__Task details__
Using the data below, output the first line and every line after it up to and including the line containing "Task: Click the Background Size slider handle", exactly as written and with nothing added.

[Start of Attachment]

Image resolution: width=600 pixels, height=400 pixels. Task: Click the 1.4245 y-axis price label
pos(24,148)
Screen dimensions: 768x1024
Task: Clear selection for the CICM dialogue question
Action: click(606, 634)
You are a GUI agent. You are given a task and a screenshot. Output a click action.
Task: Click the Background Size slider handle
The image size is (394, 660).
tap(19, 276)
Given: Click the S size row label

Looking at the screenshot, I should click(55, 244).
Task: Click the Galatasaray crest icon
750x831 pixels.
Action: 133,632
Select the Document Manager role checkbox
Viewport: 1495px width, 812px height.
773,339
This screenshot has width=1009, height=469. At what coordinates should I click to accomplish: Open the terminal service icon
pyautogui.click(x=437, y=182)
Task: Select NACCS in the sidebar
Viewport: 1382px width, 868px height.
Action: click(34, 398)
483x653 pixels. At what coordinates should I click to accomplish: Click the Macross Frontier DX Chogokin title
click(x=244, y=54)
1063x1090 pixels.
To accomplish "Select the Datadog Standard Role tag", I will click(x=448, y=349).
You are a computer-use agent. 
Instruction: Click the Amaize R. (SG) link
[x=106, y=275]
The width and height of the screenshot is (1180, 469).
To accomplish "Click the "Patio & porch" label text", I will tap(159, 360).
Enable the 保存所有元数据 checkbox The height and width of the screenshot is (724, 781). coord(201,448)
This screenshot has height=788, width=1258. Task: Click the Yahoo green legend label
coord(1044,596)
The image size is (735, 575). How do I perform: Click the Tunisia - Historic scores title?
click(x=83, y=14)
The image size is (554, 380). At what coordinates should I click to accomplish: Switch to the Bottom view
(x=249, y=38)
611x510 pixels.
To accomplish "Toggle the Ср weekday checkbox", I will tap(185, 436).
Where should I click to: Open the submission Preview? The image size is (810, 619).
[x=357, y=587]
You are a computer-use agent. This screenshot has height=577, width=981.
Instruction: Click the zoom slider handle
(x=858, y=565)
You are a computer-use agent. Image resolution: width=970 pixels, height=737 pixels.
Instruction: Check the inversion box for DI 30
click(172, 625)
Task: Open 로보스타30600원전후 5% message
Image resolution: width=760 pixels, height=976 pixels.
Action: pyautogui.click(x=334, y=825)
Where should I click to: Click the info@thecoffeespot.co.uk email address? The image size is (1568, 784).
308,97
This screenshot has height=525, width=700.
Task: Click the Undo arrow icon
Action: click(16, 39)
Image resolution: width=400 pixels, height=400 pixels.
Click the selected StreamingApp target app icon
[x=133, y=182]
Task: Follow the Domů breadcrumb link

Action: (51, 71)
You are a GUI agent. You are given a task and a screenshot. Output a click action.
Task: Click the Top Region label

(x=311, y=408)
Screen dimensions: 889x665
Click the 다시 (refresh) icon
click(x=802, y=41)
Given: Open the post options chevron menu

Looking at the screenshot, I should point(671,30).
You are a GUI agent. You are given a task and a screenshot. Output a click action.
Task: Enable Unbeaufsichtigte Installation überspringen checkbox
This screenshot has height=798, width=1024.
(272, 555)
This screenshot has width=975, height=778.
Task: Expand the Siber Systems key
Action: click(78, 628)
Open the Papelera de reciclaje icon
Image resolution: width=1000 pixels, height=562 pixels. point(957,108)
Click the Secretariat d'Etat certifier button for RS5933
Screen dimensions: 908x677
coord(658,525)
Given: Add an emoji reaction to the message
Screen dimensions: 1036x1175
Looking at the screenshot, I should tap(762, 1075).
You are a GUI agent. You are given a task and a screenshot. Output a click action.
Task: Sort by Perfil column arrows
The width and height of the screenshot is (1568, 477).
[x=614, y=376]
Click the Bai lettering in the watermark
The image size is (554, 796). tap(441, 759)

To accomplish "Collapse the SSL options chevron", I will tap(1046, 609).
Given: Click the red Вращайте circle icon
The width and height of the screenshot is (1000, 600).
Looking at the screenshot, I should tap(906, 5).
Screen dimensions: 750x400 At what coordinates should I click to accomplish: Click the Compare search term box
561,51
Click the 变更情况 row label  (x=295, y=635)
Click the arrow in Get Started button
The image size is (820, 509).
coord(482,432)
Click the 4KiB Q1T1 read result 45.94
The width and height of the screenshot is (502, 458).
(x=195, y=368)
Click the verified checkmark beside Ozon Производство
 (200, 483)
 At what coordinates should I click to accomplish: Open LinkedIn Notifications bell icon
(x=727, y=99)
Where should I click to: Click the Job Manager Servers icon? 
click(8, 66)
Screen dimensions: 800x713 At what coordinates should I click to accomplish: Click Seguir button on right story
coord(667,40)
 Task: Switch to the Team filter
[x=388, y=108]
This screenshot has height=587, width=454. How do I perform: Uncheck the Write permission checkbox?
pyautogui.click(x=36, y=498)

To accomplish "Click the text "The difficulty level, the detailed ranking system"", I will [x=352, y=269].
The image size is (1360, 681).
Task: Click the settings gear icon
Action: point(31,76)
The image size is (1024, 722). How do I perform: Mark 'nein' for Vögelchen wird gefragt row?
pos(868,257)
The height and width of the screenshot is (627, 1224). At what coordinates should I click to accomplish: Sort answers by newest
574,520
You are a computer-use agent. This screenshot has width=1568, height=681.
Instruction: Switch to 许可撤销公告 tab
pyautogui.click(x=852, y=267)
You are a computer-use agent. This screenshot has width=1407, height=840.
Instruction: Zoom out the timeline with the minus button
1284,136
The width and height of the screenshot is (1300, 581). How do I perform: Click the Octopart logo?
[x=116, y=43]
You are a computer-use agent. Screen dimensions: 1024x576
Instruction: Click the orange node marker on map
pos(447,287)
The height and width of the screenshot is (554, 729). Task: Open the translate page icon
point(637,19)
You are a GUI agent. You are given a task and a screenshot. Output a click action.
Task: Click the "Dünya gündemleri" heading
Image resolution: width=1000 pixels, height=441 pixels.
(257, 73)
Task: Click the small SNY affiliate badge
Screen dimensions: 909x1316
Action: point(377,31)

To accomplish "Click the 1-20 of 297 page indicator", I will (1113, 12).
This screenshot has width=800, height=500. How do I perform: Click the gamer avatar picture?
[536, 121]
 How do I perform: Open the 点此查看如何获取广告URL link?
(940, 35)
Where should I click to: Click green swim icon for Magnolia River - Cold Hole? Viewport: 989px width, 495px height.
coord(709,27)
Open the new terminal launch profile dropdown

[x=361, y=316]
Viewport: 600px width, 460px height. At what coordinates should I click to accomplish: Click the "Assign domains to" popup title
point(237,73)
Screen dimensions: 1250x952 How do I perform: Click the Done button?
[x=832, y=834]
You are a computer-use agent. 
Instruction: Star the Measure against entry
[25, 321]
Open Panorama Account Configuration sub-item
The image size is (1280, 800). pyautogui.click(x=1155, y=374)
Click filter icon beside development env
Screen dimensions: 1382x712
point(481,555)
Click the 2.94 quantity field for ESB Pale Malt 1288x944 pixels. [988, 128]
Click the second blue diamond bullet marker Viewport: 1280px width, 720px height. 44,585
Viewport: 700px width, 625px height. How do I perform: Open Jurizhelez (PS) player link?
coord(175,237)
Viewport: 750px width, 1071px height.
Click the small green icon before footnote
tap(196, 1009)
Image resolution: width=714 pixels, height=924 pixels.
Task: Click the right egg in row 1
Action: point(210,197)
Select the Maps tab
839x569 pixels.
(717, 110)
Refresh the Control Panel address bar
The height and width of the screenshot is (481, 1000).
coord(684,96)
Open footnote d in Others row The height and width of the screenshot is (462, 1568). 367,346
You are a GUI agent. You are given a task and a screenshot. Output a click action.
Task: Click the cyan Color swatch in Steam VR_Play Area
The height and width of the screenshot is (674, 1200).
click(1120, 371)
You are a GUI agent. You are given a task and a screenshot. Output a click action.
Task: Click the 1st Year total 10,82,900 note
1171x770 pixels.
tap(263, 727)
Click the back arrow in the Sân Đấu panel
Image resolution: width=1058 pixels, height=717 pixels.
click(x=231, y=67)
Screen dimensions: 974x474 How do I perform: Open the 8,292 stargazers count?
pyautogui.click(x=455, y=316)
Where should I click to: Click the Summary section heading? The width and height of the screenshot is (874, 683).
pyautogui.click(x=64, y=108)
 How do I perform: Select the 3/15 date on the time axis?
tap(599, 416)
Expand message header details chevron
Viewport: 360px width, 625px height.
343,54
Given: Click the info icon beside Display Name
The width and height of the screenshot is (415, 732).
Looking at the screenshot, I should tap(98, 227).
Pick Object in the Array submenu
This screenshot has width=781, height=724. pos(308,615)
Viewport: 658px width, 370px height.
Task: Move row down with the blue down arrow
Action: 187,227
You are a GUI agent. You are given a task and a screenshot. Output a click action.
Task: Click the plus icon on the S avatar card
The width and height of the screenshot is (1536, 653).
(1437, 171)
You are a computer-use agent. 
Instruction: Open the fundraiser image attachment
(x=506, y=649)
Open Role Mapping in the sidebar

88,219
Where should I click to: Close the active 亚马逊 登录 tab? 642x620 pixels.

[End of Attachment]

__Worked solution__
Image resolution: width=600 pixels, height=400 pixels. Task: Click the 1.4245 y-axis price label
pos(24,148)
Screen dimensions: 768x1024
Task: Clear selection for the CICM dialogue question
Action: click(606, 634)
You are a GUI agent. You are given a task and a screenshot. Output a click action.
Task: Click the Background Size slider handle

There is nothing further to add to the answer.